Bis Ende 2027 will die Europäische Kommission eine vollständige Überprüfung der CBAM vornehmen. Einbezogen werden sollen dabei auch mögliche Fortschritte bei den internationalen Verhandlungen über den Klimawandel sowie die Auswirkungen auf die Einfuhren aus Entwicklungsländern, insbesondere aus den am wenigsten entwickelten Ländern (LDCs).

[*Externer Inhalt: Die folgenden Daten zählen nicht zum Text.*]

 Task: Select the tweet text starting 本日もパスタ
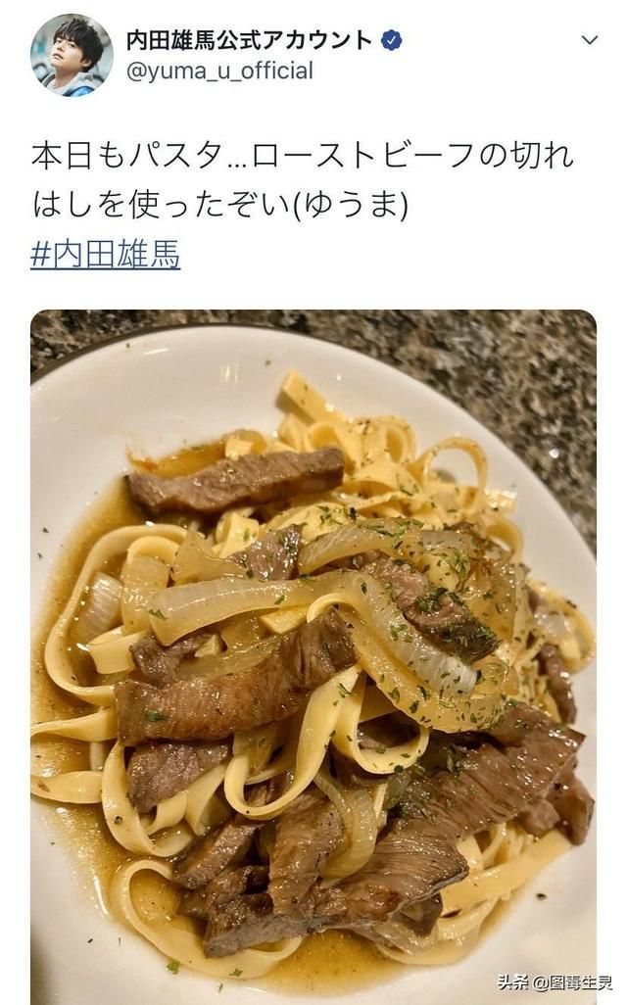[302, 181]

4. Wie können sich Unternehmen vorbereiten?

Betroffenheit prüfen:
  • Sie importieren in Anhang I der EU-Verordnung genannte Waren (die Warennummer ist maßgeblich und nichts anderes!) aus Staaten außerhalb der EU und
  • es ist keine Rückware, die Waren haben keinen Ursprung in Schweiz, Norwegen, Island, Liechtenstein oder EU?
  • CBAM ist ein Thema für Sie
Konsequenzen:
  • Das Thema ist hochkomplex, die Vorbereitungszeit zu kurz und vieles unklar. Worin die Fragen bestehen, erfährt die EU-Generaldirektion TAXUD anscheinend gerne aus erster Hand von Ihnen, nachdem Vorschläge aus der Anhörung nicht umgesetzt worden sind.
  • Festlegung der innerbetrieblichen Zuständigkeiten für die Prüfung und Einhaltung der Meldepflichten. Je nach Bedeutung/Menge dieser Importe hat das Thema eine sehr unterschiedliche Priorität für die einzelnen Unternehmen
  • Nutzen Sie die e-Learning-Angebote der EU-Kommission, diese sorgen für etwas mehr Klarheit.
  • Übergangszeitraum: Zusammenstellung der Importe nach Ursprungsland, ggf. Produktionsstätte, sofern bekannt. Technischen Rahmen der Meldung und maßgebliche Standardwerte zusammenstellen.
  • Abstimmung mit Lieferanten hinsichtlich der Kalkulation der CO2-Emissionen erforderlich. Große ausländische Hersteller beschäftigen sich mit dem Thema, da alle EU-Importeure mit diesem Thema auf sie zukommen (werden). Vieles ist immer noch unklar. Weiterführende Informationen enthalten die Leitlinien für Anlagenbetreiber in Drittländern sowie eine Excel-Vorlage zur Abfrage innerhalb der Lieferkette. Falls keine Werte vorliegen oder sich der Aufwand nicht lohnt, können zumindest kurzfristig Standardwerte verwendet werden.
  • Wann lohnt sich eine Berechnung/exakte Ermittlung gemäß Anhang IV der Verordnung, wann ist die Verwendung (höherer) Standardwerte sinnvoller?
  • Sorgen Sie dafür, dass Sie den nichtpräferenziellen Ursprung dieser Waren kennen. Unbekannter Ursprung geht nicht mehr.